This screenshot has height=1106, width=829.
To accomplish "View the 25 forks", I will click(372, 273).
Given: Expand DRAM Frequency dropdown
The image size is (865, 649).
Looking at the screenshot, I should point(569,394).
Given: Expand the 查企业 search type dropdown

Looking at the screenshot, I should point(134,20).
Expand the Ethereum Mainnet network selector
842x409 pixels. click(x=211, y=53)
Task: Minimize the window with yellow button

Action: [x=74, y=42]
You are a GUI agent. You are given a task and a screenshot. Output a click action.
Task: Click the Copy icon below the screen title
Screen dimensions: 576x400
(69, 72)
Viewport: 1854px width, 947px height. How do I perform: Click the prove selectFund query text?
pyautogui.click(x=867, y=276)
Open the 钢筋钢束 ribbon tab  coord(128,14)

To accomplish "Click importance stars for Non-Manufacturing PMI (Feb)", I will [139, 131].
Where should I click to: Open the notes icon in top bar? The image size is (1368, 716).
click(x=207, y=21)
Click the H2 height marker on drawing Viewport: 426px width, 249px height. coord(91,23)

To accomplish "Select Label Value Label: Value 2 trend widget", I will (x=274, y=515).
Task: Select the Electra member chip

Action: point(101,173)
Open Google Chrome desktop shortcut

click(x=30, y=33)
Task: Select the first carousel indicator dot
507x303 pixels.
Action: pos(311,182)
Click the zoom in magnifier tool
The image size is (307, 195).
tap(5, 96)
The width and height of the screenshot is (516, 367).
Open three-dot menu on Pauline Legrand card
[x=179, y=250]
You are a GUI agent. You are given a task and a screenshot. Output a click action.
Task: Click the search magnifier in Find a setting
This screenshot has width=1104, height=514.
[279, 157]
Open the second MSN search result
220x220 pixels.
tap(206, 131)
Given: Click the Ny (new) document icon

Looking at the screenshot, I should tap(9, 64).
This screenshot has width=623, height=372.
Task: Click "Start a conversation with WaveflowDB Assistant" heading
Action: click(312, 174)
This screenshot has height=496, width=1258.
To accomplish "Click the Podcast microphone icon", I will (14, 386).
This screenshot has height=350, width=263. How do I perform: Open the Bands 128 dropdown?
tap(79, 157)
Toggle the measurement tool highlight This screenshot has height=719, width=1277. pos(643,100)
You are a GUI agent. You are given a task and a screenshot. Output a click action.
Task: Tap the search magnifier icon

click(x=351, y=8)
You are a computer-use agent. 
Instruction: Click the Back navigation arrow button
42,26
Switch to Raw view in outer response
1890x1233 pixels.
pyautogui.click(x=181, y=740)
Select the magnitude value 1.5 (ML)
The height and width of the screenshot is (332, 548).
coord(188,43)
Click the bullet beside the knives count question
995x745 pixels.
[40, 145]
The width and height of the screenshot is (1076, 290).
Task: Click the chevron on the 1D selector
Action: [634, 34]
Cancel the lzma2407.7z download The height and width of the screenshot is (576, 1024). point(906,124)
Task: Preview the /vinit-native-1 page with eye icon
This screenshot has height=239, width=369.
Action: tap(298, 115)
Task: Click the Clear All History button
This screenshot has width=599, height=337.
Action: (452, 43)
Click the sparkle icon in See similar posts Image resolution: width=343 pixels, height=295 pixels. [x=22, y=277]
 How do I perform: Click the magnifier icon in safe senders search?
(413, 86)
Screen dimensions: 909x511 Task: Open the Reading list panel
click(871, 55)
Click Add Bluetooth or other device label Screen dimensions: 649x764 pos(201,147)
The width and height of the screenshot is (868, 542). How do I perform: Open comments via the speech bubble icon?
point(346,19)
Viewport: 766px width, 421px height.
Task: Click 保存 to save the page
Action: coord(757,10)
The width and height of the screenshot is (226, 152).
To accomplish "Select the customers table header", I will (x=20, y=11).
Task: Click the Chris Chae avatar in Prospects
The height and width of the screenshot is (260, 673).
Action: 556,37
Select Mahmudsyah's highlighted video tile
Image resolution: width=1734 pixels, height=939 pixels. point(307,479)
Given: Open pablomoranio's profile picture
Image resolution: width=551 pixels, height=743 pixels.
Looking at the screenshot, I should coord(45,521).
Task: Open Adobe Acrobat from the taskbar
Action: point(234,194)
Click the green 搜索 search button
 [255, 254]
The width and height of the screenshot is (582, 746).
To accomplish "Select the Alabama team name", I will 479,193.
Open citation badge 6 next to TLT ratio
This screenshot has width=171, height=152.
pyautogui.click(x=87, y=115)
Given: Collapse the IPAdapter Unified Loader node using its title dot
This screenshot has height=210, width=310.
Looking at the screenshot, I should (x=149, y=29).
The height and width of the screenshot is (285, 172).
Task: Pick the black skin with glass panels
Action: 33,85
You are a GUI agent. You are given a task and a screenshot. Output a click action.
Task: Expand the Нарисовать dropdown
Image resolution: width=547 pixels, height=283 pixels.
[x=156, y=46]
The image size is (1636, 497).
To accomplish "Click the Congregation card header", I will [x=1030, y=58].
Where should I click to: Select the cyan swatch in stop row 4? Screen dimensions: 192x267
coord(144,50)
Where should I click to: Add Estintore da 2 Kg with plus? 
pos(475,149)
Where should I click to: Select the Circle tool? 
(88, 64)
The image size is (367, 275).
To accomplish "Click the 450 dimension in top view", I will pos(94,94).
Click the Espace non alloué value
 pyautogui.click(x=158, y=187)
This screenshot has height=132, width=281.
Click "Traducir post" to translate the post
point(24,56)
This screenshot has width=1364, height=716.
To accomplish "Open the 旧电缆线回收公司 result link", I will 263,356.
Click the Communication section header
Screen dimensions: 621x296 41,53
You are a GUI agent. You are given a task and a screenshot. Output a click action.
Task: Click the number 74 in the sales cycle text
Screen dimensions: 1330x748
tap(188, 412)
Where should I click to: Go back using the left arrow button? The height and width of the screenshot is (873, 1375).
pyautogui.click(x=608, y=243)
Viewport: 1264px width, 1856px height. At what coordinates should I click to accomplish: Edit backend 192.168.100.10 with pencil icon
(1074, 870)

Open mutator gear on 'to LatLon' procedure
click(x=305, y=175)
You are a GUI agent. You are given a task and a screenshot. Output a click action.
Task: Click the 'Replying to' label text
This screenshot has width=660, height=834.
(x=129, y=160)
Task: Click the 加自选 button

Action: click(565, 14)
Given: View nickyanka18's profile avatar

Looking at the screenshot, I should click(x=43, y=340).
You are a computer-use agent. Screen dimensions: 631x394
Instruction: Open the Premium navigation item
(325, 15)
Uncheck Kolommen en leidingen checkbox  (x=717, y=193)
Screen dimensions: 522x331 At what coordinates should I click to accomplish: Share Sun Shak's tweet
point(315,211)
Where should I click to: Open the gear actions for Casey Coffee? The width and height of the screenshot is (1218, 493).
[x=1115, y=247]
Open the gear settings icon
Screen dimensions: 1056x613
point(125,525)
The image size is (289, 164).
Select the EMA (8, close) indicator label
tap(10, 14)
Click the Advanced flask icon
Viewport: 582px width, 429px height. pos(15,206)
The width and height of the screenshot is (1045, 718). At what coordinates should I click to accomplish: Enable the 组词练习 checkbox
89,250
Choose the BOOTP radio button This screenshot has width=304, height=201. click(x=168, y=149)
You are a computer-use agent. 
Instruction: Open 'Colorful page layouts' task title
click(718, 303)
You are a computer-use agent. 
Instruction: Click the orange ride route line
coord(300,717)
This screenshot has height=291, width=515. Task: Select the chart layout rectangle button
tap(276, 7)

____

> [EXERCISE]: A count is needed of the lines in this data that contain "result"; give the number and no other text.

> [ANSWER TO THIS TASK]: 2